Recioto wine is made with the external portions (the "ears", or recie in local dialet, hence Recioto) of the grape clusters, the best exposed to the sun therefore the ripest.
The same grapes used for Amarone (Corvina, Rondinella and Molinara) are employed here, and a similar appassimento method is performed. In January half of the "recie" are pressed and their fermentation is triggered by heating the juice until it reaches a constant temperature of 10°C. in early March the remaining grapes, extremely rich in natural sugars, are pressed, and their juice is added to the fermenting one. His traditional old method enhances the unique aromas and flavours of the grapes.

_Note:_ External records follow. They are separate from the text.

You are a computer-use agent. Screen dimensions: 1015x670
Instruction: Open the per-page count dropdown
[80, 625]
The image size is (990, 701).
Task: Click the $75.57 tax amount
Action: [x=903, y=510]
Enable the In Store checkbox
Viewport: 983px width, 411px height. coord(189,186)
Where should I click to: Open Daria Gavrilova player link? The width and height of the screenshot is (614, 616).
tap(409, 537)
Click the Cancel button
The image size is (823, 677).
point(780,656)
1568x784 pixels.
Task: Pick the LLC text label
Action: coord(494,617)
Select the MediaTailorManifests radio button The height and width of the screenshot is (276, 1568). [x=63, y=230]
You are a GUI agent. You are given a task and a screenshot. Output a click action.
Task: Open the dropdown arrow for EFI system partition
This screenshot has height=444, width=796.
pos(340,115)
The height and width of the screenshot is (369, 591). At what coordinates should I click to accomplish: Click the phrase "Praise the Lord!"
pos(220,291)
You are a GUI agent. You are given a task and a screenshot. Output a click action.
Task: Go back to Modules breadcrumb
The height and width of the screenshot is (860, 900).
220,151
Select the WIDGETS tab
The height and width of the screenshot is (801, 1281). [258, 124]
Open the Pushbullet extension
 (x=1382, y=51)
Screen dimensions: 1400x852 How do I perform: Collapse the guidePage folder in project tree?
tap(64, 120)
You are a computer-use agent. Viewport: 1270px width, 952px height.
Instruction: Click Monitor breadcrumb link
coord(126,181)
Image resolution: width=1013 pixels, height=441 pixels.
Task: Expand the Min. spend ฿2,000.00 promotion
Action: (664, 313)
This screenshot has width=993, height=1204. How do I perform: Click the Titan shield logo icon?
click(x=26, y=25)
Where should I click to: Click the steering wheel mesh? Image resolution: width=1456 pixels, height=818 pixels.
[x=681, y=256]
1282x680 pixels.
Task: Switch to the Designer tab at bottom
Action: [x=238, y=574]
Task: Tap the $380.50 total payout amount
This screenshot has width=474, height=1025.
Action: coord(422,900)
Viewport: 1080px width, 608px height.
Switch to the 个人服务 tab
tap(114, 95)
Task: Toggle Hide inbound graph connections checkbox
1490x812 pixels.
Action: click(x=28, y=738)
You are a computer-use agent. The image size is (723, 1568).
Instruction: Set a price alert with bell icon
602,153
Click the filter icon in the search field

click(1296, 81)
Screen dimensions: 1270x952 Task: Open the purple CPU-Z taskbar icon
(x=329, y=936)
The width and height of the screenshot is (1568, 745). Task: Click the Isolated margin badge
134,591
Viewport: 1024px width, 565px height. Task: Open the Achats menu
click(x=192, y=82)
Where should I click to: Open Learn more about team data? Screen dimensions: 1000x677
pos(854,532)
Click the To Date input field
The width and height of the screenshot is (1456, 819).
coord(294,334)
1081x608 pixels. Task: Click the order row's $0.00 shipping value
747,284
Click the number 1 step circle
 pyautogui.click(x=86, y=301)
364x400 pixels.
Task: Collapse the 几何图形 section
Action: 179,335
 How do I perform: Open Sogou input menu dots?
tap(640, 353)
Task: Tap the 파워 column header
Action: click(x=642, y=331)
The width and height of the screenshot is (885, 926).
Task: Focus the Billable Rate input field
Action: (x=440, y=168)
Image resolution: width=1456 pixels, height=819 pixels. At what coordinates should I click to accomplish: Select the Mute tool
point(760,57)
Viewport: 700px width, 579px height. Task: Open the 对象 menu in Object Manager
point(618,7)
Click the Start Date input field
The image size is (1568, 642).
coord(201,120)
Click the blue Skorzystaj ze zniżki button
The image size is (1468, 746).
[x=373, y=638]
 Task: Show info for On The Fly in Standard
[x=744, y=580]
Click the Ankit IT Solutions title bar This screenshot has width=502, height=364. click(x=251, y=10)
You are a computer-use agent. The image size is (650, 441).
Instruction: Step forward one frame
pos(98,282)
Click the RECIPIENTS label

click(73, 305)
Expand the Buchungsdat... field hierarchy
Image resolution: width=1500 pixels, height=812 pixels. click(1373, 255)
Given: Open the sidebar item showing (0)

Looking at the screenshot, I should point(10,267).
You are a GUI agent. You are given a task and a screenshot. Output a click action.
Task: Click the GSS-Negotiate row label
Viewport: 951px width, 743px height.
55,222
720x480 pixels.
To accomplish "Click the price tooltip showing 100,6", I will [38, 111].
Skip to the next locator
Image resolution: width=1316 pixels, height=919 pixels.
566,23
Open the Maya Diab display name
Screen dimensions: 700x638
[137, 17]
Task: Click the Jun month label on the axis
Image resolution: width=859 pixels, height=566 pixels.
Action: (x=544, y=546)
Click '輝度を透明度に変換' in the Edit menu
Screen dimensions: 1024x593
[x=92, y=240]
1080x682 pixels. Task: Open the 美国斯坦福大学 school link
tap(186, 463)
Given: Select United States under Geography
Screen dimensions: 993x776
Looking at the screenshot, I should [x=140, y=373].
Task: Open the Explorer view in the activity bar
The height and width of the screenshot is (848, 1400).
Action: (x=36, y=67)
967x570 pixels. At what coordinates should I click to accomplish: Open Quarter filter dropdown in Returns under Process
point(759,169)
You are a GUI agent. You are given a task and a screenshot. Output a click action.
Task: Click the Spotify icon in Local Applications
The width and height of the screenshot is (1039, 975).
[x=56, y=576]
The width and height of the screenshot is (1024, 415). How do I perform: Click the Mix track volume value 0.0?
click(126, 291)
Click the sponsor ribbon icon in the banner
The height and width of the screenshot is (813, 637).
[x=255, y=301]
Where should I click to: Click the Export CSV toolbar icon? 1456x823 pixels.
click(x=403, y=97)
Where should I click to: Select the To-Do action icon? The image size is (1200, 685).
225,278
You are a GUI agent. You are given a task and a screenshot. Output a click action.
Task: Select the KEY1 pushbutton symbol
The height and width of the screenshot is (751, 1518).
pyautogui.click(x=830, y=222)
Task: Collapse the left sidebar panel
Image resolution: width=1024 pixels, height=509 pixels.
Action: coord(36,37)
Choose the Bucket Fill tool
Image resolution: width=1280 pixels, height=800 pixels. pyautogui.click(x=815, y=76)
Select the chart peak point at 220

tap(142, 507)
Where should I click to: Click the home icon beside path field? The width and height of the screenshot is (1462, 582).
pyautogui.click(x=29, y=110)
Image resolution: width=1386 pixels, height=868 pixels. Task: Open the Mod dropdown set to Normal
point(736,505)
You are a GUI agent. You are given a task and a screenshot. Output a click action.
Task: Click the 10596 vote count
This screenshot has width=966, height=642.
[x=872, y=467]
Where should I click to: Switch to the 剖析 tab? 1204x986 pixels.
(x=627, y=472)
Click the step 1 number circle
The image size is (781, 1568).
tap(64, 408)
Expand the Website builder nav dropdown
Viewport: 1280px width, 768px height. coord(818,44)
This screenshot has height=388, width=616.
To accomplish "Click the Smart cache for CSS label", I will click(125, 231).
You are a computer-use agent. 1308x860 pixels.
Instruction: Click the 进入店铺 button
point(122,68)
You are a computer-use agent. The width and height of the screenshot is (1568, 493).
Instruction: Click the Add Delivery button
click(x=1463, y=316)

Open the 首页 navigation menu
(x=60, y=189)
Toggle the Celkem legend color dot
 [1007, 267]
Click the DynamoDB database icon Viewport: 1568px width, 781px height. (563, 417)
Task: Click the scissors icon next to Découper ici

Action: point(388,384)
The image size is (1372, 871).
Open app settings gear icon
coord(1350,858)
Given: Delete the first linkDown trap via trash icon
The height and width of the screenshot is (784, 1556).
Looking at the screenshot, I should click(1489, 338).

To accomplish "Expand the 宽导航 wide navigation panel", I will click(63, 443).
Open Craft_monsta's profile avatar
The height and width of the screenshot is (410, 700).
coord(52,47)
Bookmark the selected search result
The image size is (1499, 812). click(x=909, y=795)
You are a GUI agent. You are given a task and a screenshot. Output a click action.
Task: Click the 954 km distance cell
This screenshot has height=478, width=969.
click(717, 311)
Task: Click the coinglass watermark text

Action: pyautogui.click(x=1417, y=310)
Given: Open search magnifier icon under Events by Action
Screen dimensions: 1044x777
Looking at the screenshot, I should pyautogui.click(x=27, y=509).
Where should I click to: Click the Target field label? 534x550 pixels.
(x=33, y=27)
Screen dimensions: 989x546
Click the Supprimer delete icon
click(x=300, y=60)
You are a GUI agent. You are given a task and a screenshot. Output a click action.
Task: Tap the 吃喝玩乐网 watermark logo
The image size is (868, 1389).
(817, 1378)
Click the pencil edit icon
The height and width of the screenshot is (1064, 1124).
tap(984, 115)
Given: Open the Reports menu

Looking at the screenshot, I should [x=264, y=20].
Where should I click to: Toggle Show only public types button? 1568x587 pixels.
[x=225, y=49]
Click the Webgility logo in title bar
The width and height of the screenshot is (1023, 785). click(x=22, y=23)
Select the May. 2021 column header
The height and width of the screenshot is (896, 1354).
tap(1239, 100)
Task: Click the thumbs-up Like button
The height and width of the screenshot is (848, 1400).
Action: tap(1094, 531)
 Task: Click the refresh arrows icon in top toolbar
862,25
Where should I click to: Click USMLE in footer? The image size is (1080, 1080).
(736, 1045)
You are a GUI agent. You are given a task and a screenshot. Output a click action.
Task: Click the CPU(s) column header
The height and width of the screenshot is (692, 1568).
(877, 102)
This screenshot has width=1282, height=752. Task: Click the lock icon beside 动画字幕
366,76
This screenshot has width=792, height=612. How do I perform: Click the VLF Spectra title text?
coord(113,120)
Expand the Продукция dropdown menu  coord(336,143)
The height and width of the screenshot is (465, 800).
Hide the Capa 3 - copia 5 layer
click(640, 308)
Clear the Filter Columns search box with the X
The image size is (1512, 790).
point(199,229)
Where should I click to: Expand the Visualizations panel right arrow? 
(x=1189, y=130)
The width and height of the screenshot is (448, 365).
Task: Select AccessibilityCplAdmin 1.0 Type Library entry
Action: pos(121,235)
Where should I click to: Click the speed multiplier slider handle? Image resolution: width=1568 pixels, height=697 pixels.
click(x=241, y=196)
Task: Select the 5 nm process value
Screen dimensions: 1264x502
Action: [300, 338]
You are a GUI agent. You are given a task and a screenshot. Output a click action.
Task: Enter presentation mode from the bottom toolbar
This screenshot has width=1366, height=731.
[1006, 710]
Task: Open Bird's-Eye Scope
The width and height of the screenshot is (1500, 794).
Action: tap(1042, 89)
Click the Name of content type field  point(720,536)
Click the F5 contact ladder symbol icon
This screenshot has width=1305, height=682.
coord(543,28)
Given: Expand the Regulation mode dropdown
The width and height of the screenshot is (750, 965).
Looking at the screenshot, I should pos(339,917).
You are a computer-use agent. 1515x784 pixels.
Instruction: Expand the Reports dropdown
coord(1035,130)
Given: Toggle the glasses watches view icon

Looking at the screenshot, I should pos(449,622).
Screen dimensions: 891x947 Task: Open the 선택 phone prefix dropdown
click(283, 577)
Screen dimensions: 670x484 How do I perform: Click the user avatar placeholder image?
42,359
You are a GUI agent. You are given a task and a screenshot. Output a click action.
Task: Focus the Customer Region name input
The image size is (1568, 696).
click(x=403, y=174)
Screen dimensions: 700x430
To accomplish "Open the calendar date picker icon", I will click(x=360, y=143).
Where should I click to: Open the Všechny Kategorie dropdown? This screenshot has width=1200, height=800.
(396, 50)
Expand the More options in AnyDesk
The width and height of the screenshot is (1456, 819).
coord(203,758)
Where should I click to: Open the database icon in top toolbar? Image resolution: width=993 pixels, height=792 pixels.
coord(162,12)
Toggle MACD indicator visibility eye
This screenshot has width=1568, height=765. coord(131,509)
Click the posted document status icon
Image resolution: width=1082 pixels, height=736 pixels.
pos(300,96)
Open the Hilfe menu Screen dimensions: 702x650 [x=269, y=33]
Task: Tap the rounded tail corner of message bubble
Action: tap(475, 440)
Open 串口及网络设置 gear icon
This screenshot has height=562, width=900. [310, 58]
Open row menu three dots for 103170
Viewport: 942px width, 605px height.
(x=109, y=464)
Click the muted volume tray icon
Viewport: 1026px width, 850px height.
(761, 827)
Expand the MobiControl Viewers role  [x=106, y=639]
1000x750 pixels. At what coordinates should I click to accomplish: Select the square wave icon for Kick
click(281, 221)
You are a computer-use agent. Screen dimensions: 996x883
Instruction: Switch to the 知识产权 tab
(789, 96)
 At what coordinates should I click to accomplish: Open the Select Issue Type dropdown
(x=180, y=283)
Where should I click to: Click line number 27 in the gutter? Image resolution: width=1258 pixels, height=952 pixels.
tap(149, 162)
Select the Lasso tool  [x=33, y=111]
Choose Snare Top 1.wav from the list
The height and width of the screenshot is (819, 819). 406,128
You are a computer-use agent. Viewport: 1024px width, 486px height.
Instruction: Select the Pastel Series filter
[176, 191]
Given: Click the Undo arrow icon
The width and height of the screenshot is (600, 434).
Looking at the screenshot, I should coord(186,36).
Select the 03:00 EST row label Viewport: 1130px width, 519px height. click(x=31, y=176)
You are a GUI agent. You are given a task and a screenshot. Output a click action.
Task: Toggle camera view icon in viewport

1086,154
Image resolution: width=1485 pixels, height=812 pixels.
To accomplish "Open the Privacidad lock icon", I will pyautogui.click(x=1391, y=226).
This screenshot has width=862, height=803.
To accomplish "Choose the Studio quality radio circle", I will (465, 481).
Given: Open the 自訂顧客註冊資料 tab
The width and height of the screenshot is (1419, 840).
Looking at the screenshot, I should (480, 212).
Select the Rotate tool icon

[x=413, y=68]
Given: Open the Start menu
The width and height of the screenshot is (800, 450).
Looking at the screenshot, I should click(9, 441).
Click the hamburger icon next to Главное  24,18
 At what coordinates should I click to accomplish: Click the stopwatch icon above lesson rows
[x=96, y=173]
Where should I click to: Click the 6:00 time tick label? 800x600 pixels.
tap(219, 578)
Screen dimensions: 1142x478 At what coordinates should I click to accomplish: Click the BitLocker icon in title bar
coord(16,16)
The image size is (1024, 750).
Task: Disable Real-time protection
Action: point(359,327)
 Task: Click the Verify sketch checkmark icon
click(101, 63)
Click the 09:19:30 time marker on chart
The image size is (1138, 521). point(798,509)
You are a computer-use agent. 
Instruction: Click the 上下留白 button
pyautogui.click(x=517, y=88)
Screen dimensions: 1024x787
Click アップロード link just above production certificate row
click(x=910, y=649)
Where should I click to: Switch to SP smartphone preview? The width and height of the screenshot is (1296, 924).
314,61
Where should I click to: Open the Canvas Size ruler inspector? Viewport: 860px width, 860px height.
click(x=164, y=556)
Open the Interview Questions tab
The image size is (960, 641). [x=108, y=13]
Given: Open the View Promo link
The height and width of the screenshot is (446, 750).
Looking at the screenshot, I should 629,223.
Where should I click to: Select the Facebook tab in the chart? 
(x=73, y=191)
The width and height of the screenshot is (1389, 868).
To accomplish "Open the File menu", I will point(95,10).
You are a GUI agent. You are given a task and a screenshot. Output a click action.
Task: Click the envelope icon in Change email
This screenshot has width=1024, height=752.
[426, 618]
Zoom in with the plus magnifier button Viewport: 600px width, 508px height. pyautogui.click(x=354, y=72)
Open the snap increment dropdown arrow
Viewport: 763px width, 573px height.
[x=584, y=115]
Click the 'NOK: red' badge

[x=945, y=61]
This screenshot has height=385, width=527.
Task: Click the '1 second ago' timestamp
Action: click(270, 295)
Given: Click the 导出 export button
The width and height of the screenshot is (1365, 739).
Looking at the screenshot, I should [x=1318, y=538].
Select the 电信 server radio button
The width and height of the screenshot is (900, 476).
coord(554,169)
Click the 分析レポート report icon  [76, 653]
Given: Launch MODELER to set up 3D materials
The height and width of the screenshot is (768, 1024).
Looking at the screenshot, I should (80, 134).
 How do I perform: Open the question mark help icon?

The wine is drawn off at 12-13% and fermentation is completely arrested a few months later, when the residual sugar is no less than 10%. Aging takes place in a mix old and new wood, and than after a few more months spent in the bottle the wine is finally ready for sale. Grape
Varieties: Corvina (65%), Rondinella (20%), Molinara (5%) with other indigenous old vines.
Colour: Dark ruby red.
Bouquet: Extremely complex, a mix of berries, cherry jam and plumes, with a mild spicy quality and notes of liquorice, cinnamon, vanilla and chocolate. In its younger phase, the wine characteristic floral scents (violets and wildflowers).
Palate: Sweet and silky, delicate and harmonious.
Suggested food pairings: baked desserts with little cream, like the traditional Panettone and Pandoro of Verona, biscotti, pies and shortbreads. Delicious with Chocolate dessert. Is also recommended as an after dinner drink.